5. O que pretende com o seu lado critico?

António Tadeia: Todos os opinadores querem mudar a percepção do Mundo que os outros têm. Quem tem uma opinião acha que sabe o melhor caminho e tenta convencer os outros disso. E nunca fui um opinador dos que acham que está tudo bem, que se colam ao sucesso para ficarem confortáveis com toda a gente.


6. Qual a mensagem que pretende transmitir aos seus leitores?

António Tadeia: Não há UMA mensagem. Há a tentativa de ser sério, rigoroso e justo, porque disso não abdico nunca.


7.“Poeta do quotidiano, como alguém chamou ao cronista dos nossos dias, apresenta um discurso que se move entre a reportagem e a literatura, entre o oral e o literário, entre a narração impessoal dos acontecimentos e a força da imaginação. Diálogo e monólogo; diálogo com o leitor, monólogo com o sujeito da enunciação. A subjectividade percorre todo o discurso”. Sente-se um artista?

António Tadeia: Não. Caramba!


8. A crónica é uma forma de arte?

António Tadeia: A crónica pode ser literatura e, portanto, arte. Mas eu faço menos crónica e mais opinião e análise.


9. Na sua opinião qual a importância da crónica na sociedade portuguesa?

António Tadeia: Temos excelentes cronistas em todas as áreas da sociedade, mas que infelizmente não são tão lidos como deviam.


10. É algo que enriqueci o jornal, ou a revista? Porque razão?

António Tadeia: A crónica enriquece porque nos apresenta as coisas de um ponto de vista diferente, muitas vezes pessoal, mas com ligação ao geral. E quando alguém partilha connosco as suas experiências está a tornar-nos mais ricos.


11.
No blog “Voando à deriva” de João Martinho ele refere num artigo denominado “antónio tadeia, paul-céptico” que o António é “ conhecido pelo seu prolífico trabalho na área do comportamento animal e, menos um bocado, pelo trabalho como comentador de futebol”. Tem alguma explicação para tal afirmação?

António Tadeia: Não. E creio que o autor da frase também não a terá.

12.
Há quem o caracterize também como o “comentador sem vergonha”. É um comentário que o enaltece ou entristece? Porquê?

António Tadeia: Entristece-me. E só não me envergonha (sim, tenho vergonha) porque não sei quem me caracteriza assim.

13.
Em muitas análises que são feitas os comentadores perderam, tal como os árbitros, a vergonha?

António Tadeia: Sou incapaz de reconhecer a unicidade da classe dos comentadores. Há os mais envergonhados e os menos envergonhados.


14. O mundo do comentário já lhe trouxe inimigos?
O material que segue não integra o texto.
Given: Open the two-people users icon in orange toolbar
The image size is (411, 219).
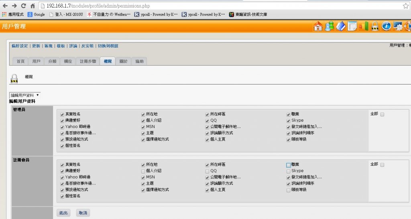Looking at the screenshot, I should 329,26.
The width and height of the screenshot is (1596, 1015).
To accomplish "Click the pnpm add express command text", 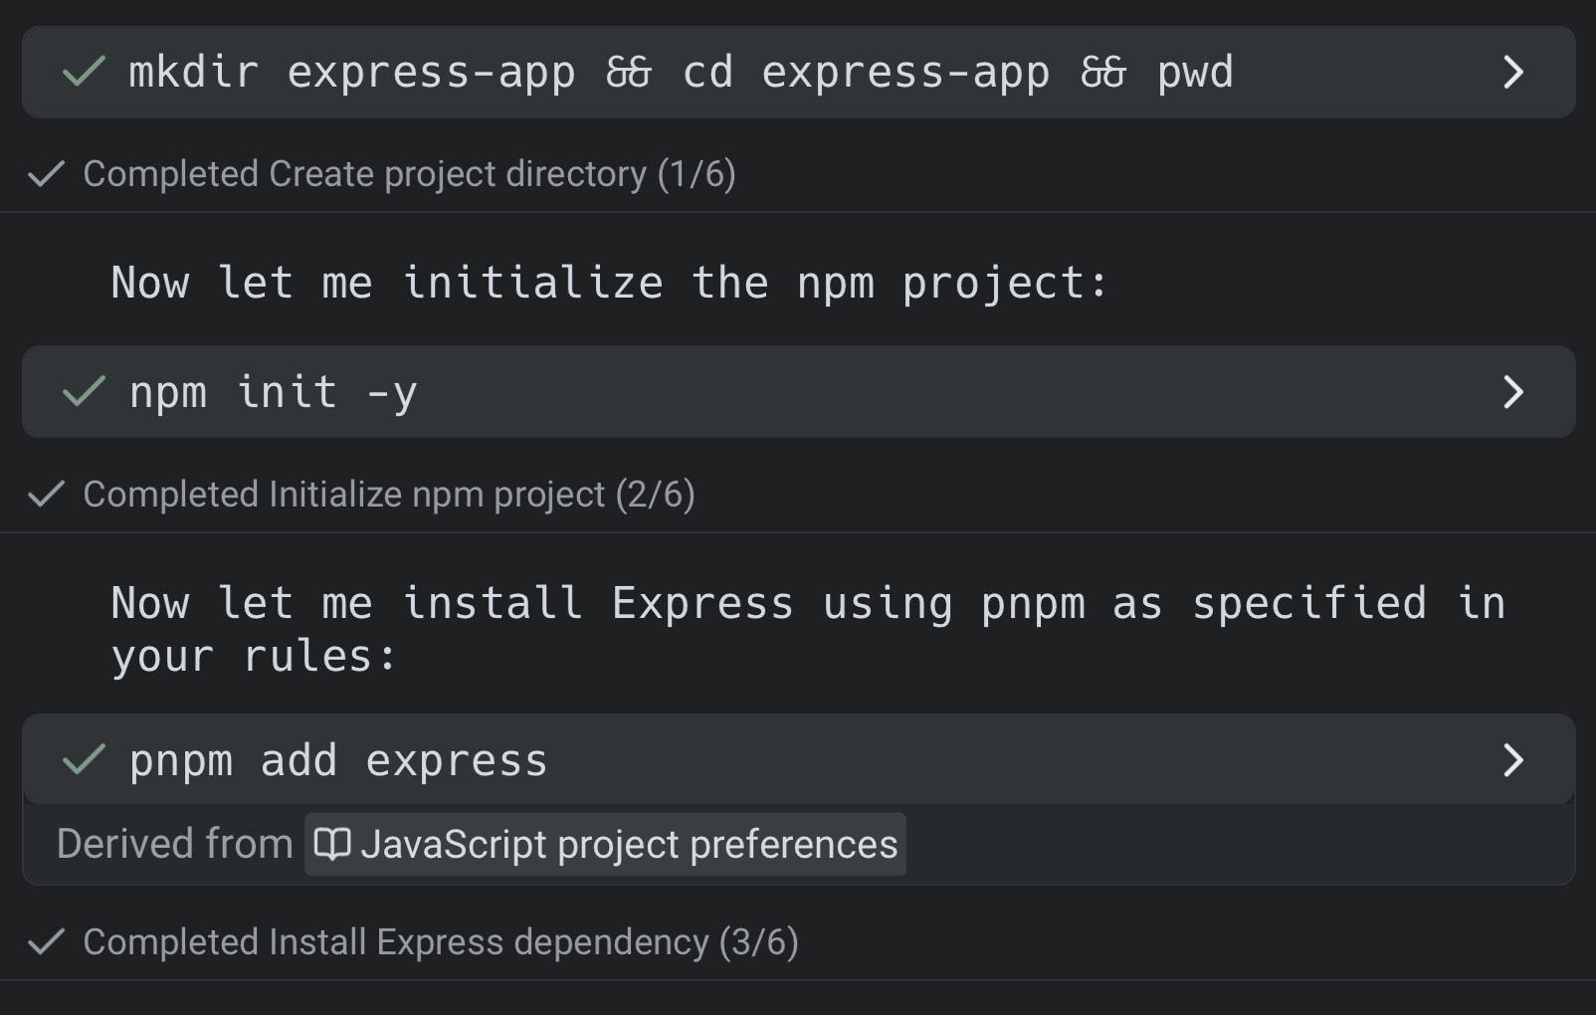I will 338,761.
António Tadeia: Aparentemente, a julgar pelo que me pergunta, parece que sim.


15.
Como se lida com olhares invejosos à nossa volta?

António Tadeia: Nunca dei por eles.


16. Há competitividade no mundo da crónica? Sente ou alguma vez já sentiu isso?

António Tadeia: Haverá certamente. Mas nunca a senti, porque a crónica nunca foi a minha actividade principal. Desde 1989 que sou jornalista de redacção.


17.
No seu olhai mais crítico, que diagnostico faz do futebol português?

António Tadeia: Os grandes problemas do futebol português são a inexistência de mercado interno e a injustiça na distribuição da receita. Os grandes recebem muito mais do que os pequenos e assim não se estimula a competitividade. Como a globalização leva a que os grandes se apetrechem cada vez mais no estrangeiro (e não nos pequenos), o dinheiro não circula. O resultado é a diminuição de qualidade da competição interna.


18. Se pudesse, que medidas tomaria para as consegui um futebol espectáculo a um nível mas elevado?

António Tadeia: Está tudo no dinheiro. Melhor distribuição da receita e responsabilização de quem manda.


19. É um crítico em torno do que se passa a sua volta?
António Tadeia: Sempre. A crítica é indispensável ao progresso.